Content
- 1 Braided Stainless Steel Supply Lines
- 2 PVC and Polymer Supply Lines
- 3 Copper Supply Lines
- 4 PEX Supply Lines
- 5 How Water Pressure Affects Supply Line Choice
- 6 Connector Ends: Compression, Threaded, and Spigot Fittings
- 7 Choosing the Correct Diameter and Length
- 8 Supply Lines for Specialty Fixtures
- 9 Recognizing Early Signs of Supply Line Failure
- 10 Installation Tips That Prevent Leaks
- 11 Troubleshooting Common Supply Line Problems
- 12 Frequently Asked Questions
- 12.1 Can I connect a braided stainless line directly to an outdoor spigot?
- 12.2 How often should faucet supply lines be replaced?
- 12.3 Why does my new supply line still leak after tightening it?
- 12.4 Is a longer or shorter supply line better?
- 12.5 What is the difference between a spigot and a regular faucet?
- 12.6 Can PVC supply lines be used on a kitchen faucet?
- 12.7 Do all supply lines fit any shutoff valve?

- EXERCISE SET -
• 1. List every type of supply line named in the section titles of the supply line table of contents.
• 2. Reproduce word for word the part of the supply line table of contents starting at "- 12.3 Why does" and ending at "a regular faucet?".
The records have nothing to do with the supply line text.

(Records from a data source)

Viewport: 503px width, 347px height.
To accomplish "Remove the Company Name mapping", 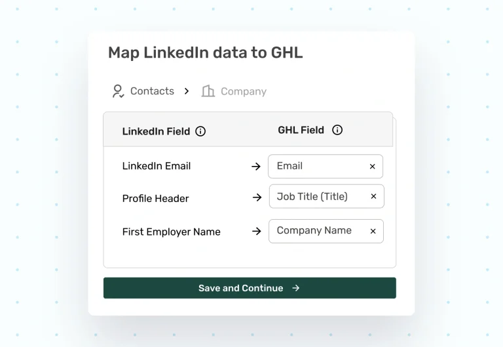I will coord(373,231).
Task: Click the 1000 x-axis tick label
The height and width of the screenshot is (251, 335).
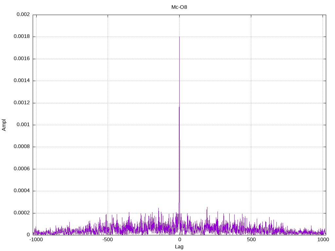Action: [323, 240]
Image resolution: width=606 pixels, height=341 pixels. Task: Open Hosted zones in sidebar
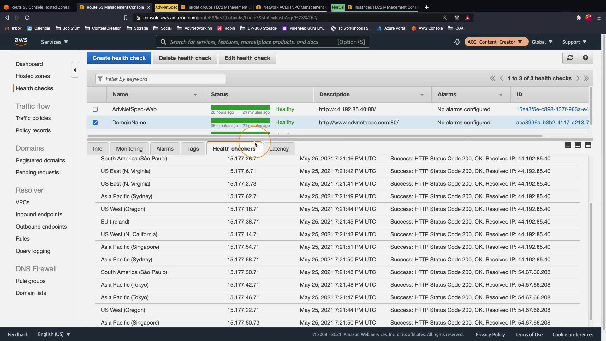click(33, 76)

- ANSWERS GIVEN -
• 1.
- Braided stainless steel supply lines
- PVC and polymer supply lines
- Copper supply lines
- PEX supply lines

• 2.
- 12.3 Why does my new supply line still leak after tightening it?
- 12.4 Is a longer or shorter supply line better?
- 12.5 What is the difference between a spigot and a regular faucet?